Would she have wanted anyone to write about how challenging her last three decades and that horrible diagnosis were? No, probably not. She often asked not to let anyone know she suffered from depression and illnesses, and many probably had no idea. The smile was often a mask. And for those old friends who wondered why she stopped calling, many never knew it was because her mind was often too heavy for her hand to pick up the phone. So why share such private details now when we’re celebrating her life?
Why Margaret Matters to Us All
When we write obituaries, we often share useless dates. When we read famous obituaries or hear eulogies, we want to know what the person accomplished. What did they contribute to mankind? The reality is, most of us are trying to just live. And for so many, life doesn’t afford space for grand achievements. At best, it’s ordinary. Simple. But it can also be complicated. Difficult or dark. It’s not always sunny even when the sun is out. And yet…
Margaret is an example of how mental and physical health can either derail a person, or we can choose to spread joy in spite of the hand we’re dealt. No matter how simple or difficult our lives, it’s really our little acts of kindness for others that bring more sunshine than rain.
No matter how much her diagnoses and medications and surgeries impacted her health, she had a smile to share, and her heart was always declared to be strong. Caregivers and younger people quickly called her Mum. She hugged unconditionally. Everyone, no matter their stature or job or race or gender, had a story, and she wanted to know it.

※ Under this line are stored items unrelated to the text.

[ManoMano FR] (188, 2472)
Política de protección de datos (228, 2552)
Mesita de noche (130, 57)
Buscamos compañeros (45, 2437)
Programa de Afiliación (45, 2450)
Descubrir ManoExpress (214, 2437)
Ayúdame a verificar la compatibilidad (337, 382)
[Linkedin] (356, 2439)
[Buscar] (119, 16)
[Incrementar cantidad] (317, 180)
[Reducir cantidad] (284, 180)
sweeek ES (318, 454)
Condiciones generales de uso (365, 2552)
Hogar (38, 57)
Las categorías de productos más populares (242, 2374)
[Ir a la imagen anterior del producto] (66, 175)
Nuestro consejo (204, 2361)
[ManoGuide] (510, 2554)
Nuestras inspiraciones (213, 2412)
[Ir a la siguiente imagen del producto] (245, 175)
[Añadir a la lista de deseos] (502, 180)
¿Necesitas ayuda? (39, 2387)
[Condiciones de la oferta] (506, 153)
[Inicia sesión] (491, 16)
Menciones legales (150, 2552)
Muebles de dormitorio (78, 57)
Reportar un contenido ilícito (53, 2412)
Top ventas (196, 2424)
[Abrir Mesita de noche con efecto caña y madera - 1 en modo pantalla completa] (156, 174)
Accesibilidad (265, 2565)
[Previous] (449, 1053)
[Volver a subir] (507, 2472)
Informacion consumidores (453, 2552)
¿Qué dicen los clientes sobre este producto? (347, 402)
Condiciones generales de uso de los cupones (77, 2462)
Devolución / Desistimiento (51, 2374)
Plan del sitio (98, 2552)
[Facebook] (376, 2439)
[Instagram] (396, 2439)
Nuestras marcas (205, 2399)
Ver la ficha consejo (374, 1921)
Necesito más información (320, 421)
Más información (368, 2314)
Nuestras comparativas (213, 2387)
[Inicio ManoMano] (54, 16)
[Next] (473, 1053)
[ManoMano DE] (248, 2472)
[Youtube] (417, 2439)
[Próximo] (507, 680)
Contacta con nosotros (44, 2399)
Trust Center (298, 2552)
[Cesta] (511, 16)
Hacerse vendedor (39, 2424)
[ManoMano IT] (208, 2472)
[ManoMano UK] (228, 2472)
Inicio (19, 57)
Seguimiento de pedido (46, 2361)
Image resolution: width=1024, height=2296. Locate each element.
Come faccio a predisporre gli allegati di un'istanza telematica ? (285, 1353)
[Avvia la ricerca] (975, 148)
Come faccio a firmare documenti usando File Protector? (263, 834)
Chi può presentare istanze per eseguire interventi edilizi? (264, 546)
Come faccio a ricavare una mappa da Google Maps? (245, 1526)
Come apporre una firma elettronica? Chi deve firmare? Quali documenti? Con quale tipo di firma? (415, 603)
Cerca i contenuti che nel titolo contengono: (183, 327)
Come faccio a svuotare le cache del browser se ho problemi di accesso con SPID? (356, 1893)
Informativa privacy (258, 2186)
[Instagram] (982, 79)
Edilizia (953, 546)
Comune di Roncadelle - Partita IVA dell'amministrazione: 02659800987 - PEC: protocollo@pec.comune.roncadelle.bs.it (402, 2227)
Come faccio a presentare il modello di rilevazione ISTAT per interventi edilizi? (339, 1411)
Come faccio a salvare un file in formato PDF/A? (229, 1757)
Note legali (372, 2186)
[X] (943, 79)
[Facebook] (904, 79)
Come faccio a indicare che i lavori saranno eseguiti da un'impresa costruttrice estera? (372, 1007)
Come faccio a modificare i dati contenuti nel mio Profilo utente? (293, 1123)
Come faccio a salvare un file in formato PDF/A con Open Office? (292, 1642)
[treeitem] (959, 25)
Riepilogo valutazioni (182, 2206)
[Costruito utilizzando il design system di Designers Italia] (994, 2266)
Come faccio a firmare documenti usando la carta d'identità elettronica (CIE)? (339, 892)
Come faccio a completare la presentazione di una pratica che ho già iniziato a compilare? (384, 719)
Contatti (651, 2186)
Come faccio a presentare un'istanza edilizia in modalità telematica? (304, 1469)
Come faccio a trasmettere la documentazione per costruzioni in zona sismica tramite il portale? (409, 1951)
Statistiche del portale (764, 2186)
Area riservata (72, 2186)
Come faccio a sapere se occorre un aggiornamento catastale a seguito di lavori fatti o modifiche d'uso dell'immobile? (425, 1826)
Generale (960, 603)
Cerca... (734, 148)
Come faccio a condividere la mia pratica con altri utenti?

To her, everyone mattered. And therefore, so does she.
Let’s Be More Margaret
In a world troubled by divisiveness, war, and unrest, we all might try to be a little more like Margaret Chase. How?
- Maybe it’s sharing a bright smile like hers.
- Maybe you stop in the grocery store to ask a stranger how they are, and it’s such a genuine ask, you both talk next to the tomatoes for half an hour.
- Maybe it’s not what you wear, or how many things you own, but that you pitch in to help when needed, and without being asked.
- Maybe you make memories by saving your pennies to travel, by sharing shoes, or by simply singing with or to someone.
- Plant a garden or at least white daisies (her favorite).
- Certainly, it’s gathering around the table with friends and family, and laughing even when you feel like crying.
- Be sure you kiss someone goodnight.
- Show gratitude and tell them you love them, no matter how hard the day.
And then, as she has, you’ll make it incredibly damn difficult for friends and family to think of a world without you in it. Fare thee well, sweet Margaret. We lift a pint to you and happily say we are all so very glad you were here.